Louis Aragon : Chant pour Slava
« Le 12 décembre 1970, à six heures passées du soir, pour Elsa Triolet, née Ella Yourevna Kagan, Slava alias Mstislav Rostropovitch (1927-2007), violoncelliste de renom, joua la Sarabande de Bach en présence de quatre personnes, à Saint-Arnoult-en-Yvelines, sous les hêtres de la Villeneuve devant le grand lit de pierre à deux places où je suis attendu. »
Ainsi concluait le poète Louis Aragon, « le fou d'Elsa ».
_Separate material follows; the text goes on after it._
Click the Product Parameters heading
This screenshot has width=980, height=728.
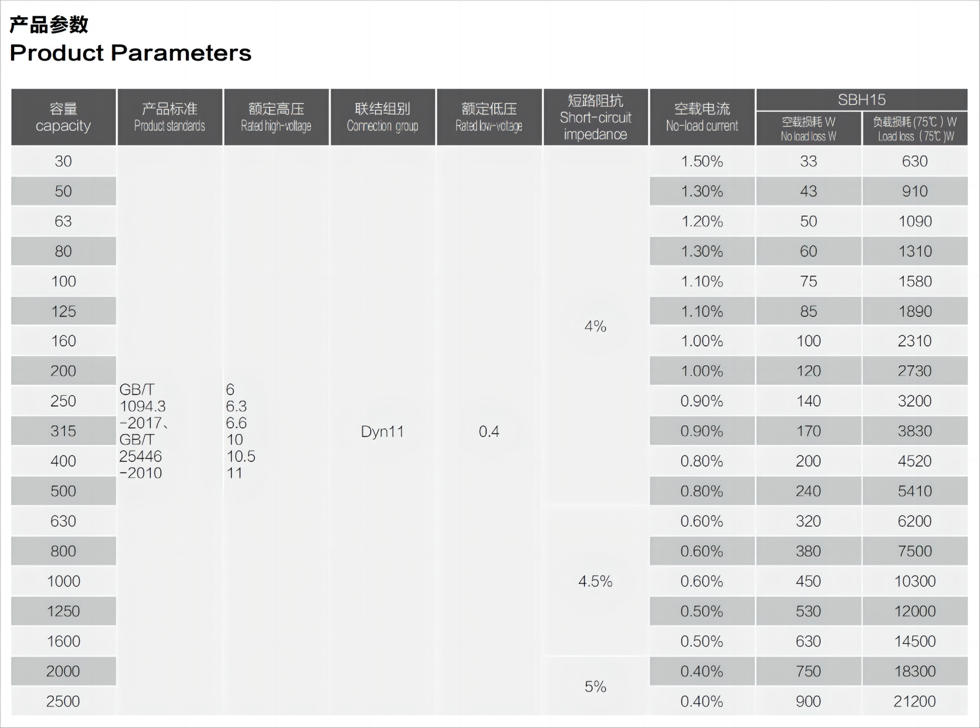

Quelques années plus tard, le 16 mars 1978, le Soviet suprême de feu-l'Union soviétique retirait, par décret, sa citoyenneté à Rostropovitch, pour « actes portant systématiquement préjudice au prestige de la nation soviétique. » Le 25 mars, « L'Humanité », organe central du Parti communiste français, publiait un poème écrit par Aragon, à la suite de ce fameux concert donné dans le parc du moulin de Saint-Arnoult. Il s'intitulait Chant pour Slava.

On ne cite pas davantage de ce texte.